#### DESCRIPTION OF THE TASK:
Go through the records below and return each line that has "computer" in it.

Saved entries
◆ ◆ ◆

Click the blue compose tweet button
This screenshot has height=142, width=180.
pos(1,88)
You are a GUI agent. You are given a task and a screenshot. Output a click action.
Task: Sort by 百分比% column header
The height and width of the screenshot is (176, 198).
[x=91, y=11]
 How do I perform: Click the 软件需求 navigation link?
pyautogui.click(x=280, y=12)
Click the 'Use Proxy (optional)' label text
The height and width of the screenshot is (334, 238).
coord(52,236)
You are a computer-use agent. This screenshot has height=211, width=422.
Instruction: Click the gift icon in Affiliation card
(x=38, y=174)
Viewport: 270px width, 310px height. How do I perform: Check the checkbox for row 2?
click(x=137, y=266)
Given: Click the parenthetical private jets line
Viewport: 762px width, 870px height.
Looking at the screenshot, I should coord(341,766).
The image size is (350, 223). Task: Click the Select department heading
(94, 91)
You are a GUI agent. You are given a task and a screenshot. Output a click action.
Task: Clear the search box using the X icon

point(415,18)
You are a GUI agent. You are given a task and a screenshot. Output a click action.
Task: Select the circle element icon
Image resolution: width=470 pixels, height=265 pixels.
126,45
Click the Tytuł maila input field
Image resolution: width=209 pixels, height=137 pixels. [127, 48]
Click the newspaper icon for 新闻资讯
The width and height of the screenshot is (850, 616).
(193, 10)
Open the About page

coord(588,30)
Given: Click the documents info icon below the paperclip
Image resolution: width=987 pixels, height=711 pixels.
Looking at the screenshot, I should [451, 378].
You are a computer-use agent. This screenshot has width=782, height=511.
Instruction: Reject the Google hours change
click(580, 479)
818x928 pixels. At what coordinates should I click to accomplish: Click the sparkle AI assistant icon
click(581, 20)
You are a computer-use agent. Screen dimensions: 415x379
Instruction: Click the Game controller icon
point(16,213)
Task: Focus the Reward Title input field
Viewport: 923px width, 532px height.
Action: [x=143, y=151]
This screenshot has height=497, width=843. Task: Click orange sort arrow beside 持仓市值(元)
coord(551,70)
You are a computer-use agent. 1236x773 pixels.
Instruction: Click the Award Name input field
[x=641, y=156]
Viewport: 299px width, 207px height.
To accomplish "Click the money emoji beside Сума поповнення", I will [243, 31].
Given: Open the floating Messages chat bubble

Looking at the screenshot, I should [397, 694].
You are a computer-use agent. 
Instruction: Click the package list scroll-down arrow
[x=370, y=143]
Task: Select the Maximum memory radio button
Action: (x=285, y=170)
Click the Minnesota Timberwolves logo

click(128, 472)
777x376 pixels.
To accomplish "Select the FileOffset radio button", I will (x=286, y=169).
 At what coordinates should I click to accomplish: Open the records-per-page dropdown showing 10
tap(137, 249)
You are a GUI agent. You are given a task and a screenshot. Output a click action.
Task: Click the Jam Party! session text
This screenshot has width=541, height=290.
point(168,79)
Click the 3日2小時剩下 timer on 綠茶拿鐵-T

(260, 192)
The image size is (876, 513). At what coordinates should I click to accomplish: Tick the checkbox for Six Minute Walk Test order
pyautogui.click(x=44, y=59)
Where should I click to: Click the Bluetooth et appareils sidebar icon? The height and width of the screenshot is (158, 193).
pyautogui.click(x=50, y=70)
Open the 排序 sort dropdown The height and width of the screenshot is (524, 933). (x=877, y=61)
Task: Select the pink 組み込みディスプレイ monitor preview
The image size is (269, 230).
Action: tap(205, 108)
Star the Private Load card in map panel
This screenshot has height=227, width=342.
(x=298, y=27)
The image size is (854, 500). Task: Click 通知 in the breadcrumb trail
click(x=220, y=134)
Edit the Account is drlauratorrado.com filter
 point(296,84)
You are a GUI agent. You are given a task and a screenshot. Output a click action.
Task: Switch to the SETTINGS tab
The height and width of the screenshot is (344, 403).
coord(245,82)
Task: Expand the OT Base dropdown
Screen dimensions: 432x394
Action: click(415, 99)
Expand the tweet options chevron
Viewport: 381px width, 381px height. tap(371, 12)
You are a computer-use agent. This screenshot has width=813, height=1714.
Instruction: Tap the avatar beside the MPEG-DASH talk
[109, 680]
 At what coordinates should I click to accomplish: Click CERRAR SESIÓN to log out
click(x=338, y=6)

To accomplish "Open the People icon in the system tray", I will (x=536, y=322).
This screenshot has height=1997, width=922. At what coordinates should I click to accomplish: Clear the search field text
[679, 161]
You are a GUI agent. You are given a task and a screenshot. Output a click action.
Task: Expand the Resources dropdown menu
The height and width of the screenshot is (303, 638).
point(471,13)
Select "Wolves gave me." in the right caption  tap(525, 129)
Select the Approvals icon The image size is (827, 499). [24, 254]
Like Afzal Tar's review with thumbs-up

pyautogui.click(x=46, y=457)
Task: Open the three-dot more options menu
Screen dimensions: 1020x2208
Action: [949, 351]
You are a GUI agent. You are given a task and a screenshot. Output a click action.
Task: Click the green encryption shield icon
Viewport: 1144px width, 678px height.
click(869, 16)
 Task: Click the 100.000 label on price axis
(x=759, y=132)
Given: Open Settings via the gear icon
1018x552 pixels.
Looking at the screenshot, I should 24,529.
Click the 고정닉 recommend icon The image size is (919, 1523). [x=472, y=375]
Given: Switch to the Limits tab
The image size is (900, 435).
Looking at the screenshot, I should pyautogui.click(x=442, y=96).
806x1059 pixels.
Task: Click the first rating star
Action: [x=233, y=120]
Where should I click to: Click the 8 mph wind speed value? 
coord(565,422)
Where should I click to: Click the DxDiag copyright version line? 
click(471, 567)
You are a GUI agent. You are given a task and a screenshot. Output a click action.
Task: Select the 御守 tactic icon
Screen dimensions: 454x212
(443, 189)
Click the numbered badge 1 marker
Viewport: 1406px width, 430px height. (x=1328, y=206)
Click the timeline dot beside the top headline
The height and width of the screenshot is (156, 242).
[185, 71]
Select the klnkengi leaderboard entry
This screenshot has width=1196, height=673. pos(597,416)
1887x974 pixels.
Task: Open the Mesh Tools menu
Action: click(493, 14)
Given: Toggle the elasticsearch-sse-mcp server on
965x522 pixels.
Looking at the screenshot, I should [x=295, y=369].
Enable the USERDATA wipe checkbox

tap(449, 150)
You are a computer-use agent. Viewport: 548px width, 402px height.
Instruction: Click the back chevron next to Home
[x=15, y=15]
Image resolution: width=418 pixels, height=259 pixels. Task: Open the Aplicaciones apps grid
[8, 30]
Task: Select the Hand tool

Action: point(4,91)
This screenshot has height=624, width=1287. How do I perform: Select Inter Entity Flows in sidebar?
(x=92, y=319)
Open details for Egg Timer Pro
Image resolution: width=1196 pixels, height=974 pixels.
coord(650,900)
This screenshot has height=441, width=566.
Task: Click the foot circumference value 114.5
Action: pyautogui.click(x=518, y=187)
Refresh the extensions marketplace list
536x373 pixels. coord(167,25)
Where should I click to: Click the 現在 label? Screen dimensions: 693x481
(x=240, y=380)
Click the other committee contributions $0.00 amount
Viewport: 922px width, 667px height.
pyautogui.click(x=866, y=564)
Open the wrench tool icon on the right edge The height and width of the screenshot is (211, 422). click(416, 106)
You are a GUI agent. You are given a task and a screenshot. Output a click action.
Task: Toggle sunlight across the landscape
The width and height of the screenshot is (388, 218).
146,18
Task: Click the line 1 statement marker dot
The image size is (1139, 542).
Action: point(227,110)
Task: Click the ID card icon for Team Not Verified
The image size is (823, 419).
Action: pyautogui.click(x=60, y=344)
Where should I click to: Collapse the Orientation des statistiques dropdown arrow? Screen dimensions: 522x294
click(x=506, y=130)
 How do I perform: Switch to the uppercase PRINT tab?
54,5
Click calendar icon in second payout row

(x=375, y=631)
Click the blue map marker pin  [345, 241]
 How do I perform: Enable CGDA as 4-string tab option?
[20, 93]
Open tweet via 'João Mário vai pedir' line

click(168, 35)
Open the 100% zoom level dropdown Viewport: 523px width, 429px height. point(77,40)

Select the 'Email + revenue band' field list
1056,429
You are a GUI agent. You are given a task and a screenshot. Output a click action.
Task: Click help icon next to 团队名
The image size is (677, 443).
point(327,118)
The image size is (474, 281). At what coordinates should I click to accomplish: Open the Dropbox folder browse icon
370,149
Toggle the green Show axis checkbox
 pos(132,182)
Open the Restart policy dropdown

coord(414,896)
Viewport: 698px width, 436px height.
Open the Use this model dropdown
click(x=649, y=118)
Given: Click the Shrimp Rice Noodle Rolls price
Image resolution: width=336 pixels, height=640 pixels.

◆ ◆ ◆

#### COMPLETED EXERCISE:
You are a computer-use agent. This screenshot has height=211, width=422.
You are a computer-use agent. This screenshot has width=782, height=511.
You are a computer-use agent. Screen dimensions: 415x379
You are a computer-use agent. 1236x773 pixels.
You are a computer-use agent. 
You are a computer-use agent. This screenshot has width=813, height=1714.
You are a computer-use agent. Viewport: 548px width, 402px height.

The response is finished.